Week Beginning 10th October 2022

I spent quite a bit of time finishing things off for the Speak For Yersel project.  I created a stats page for the project team to access.  The page allows you to specify a ‘from’ and ‘to’ date (it defaults to showing stats from the end of May to the end of the current day).  If you want a specific day you can enter the same date in ‘from’ and ‘to’ (e.g. ‘2022-10-04’ will display stats for everyone who registered on the Tuesday after the launch).

The stats relate to users registered in the selected period rather than answers submitted in the selected period. If a person registered in the selected period then all of their answers are included in the figures, whether they were submitted in the period or not. If a person registered outside of the selected period but submitted answers during the selected period these are not included.

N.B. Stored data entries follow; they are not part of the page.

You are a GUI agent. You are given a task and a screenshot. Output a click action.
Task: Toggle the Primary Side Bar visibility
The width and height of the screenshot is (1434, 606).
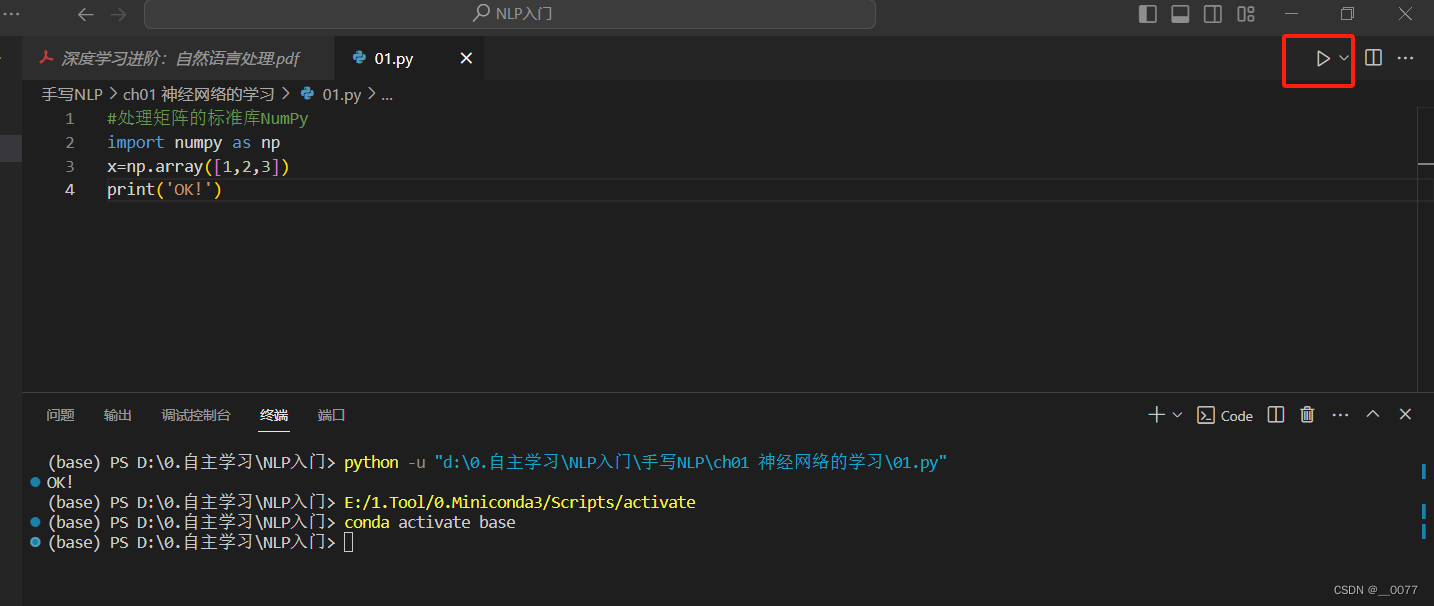(x=1147, y=13)
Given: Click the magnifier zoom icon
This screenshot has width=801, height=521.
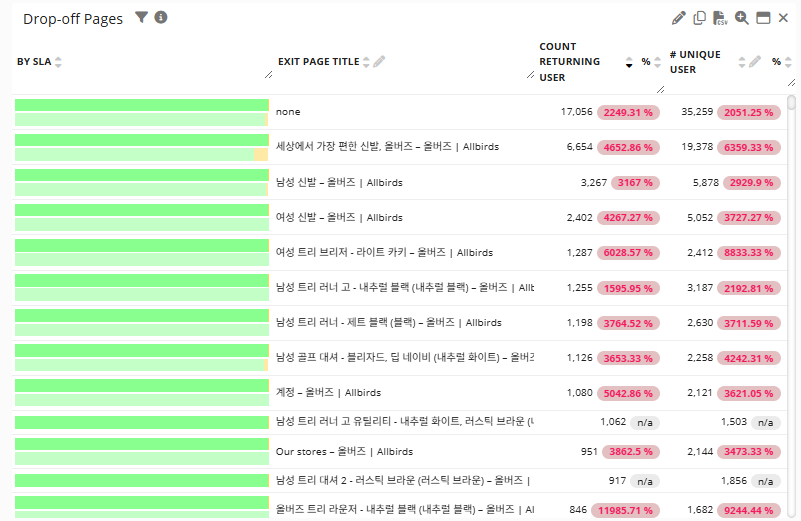Looking at the screenshot, I should 741,18.

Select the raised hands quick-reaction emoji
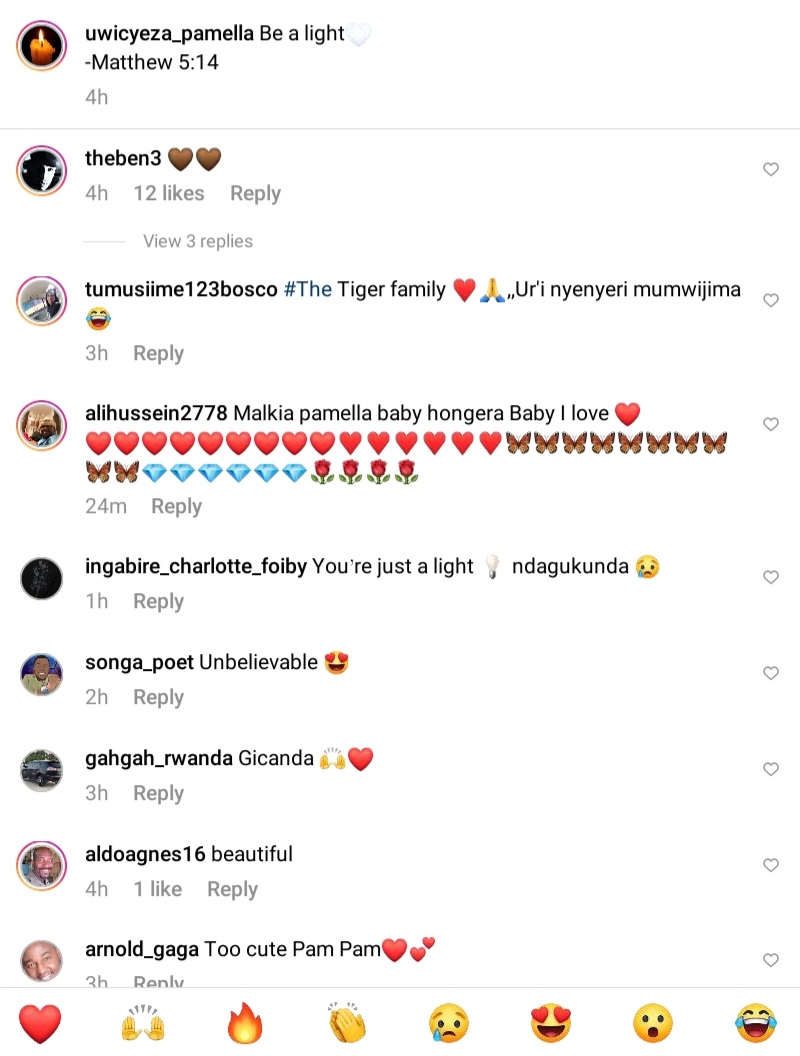(143, 1023)
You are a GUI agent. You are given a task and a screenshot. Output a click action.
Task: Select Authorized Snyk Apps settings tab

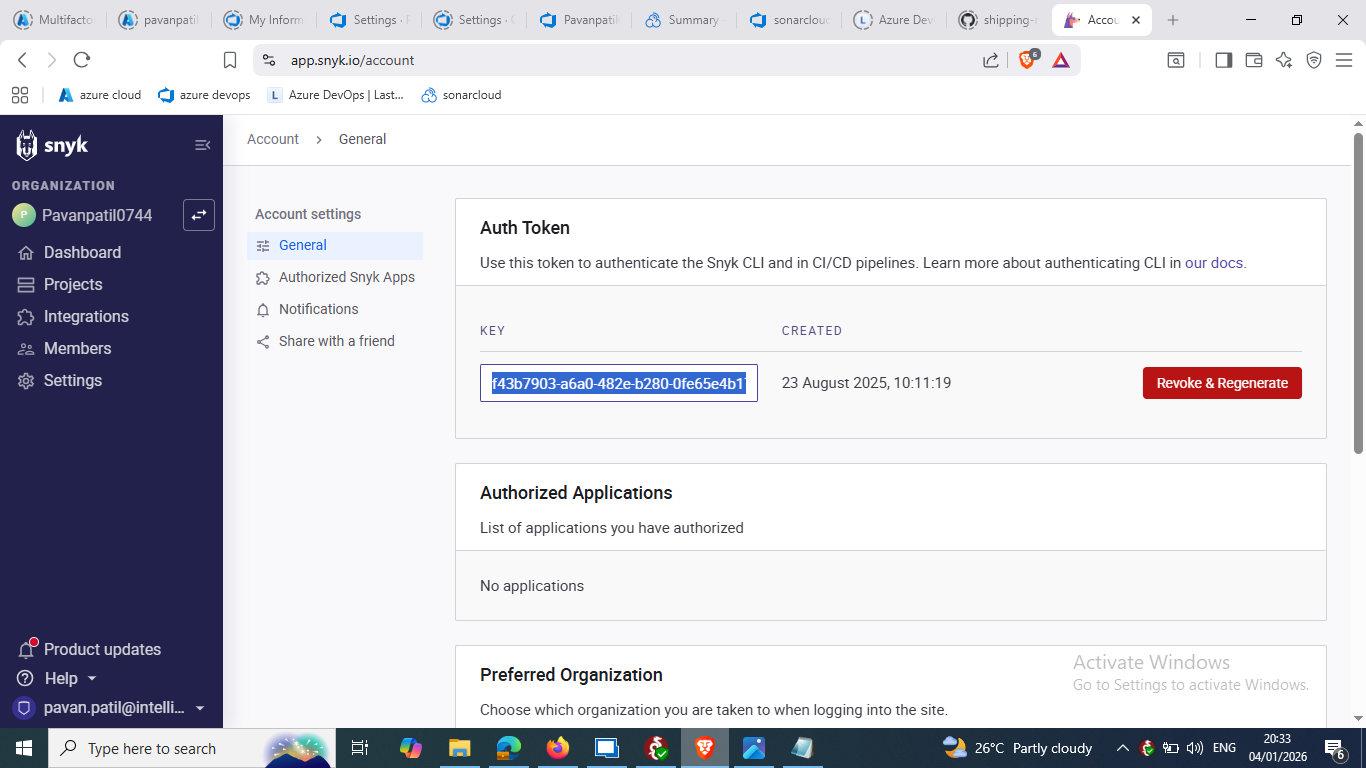click(346, 277)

The stats display the total number of users registered in the selected period, split into the number who chose a location in Scotland and those who selected elsewhere.  Then the total number of survey answers submitted by these two groups are shown, divided into separate sections for the five surveys.  I might need to update the page to add more in at a later date.  For example, one thing that isn’t shown is the number of people who completed each survey as opposed to only answering a few questions.  Also, I haven’t included stats about the quizzes or activities yet, but these could be added.

I also worked on an abstract about the project for the Digital Humanities 2023 conference.  In preparation for this I extracted all of the text relating to the project from this blog as a record of the development of the project.  It’s more than 21,000 words long and covers everything from our first team discussions about potential approaches in September last year through to the launch of the site last week.  I then went through this and pulled out some of the more interesting sections relating to the generation of the maps, the handling of user submissions and the automatic generation of quiz answers based on submitted data.  I sent this to Jennifer for feedback and then wrote a second version.  Hopefully it will be accepted for the conference, but even if it’s not I’ll hopefully be able to go as the DH conference is always useful to attend.

Also this week I attended a talk about a lemmatiser for Anglo-Norman that some researchers in France have developed using the Anglo-Norman dictionary.  It was a very interesting talk and included a demonstration of the corpus that had been constructed using the tool.  I’m probably going to be working with the team at some point later on, sending them some data from the underlying XML files of the Anglo-Norman Dictionary.

I also replaced the Seeing Speech videos with a new set the Eleanor Lawson had generated that were mirrored to match the videos we’re producing for the Speech Star project and investigated how I will get to Zurich for a thesaurus related workshop in January.

I spent the rest of the week working on the Books and Borrowing project, working on the ‘books’ tab in the library page.  I’d started on the API endpoint for this last week, which returned all books for a library and then processed them.  This was required as books have two title fields (standardised and original title), either one of which may be blank so to order to books by title the records first need to be returned to see which ‘title’ field to use.  Also ordering by number of borrowings and by author requires all books to be returned and processed.  This works fine for smaller libraries (e.g. Chambers has 961 books) but returning all books for a large library like St Andrews  that has more then 8,500 books was taking a long time, and resulting in a JSON file that was over 6MB in size.

I created an initial version of the ‘books’ page using this full dataset, with tabs across the top for each initial letter of the title (browsing by author and number of borrowings is still to do) and a count of the number of books in each tab also displayed.  Book records are then displayed in a similar manner to how they appear in the ‘page’ view, but with some additional data, namely total counts of the number of borrowings for the book holding record and counts of borrowings of individual items (if applicable).  These will eventually be linked to the search.

The page looked pretty good and worked pretty well, but was very inefficient as the full JSON file needed to be generated and passed to the browser every time a new letter was selected.  Instead I updated the underlying database to add two new fields to the book holding table.  The first stores the initial letter of the title (standardised if present, original if not) and the second stores a count of the total number of borrowings for the holding record.  I wrote a couple of scripts to add this data in, and these will need to be run periodically to refresh these cached fields as the do not otherwise get updated when changes are made in the CMS.  Having these fields in place means the scripts will be able to pinpoint and return subsets of the books in the library at the database query level rather than returning all data and then subsequently processing it.  This makes things much more efficient as less data is being processed at any one time.

I still need to add in facilities to browse the books by initial letter of the author’s surname and also facilities to list books by the number of borrowings, but for now you can at least browse books alphabetically by title.  Unfortunately for large libraries there is still a lot of data to process even when only dealing with specific initial letters.  For example, there are 1063 books beginning with ‘T’ in St Andrews so the returned data still takes quite a few seconds to load in.

That’s all for this week.  I’ll be on holiday next week so there won’t be a further report until the week after that.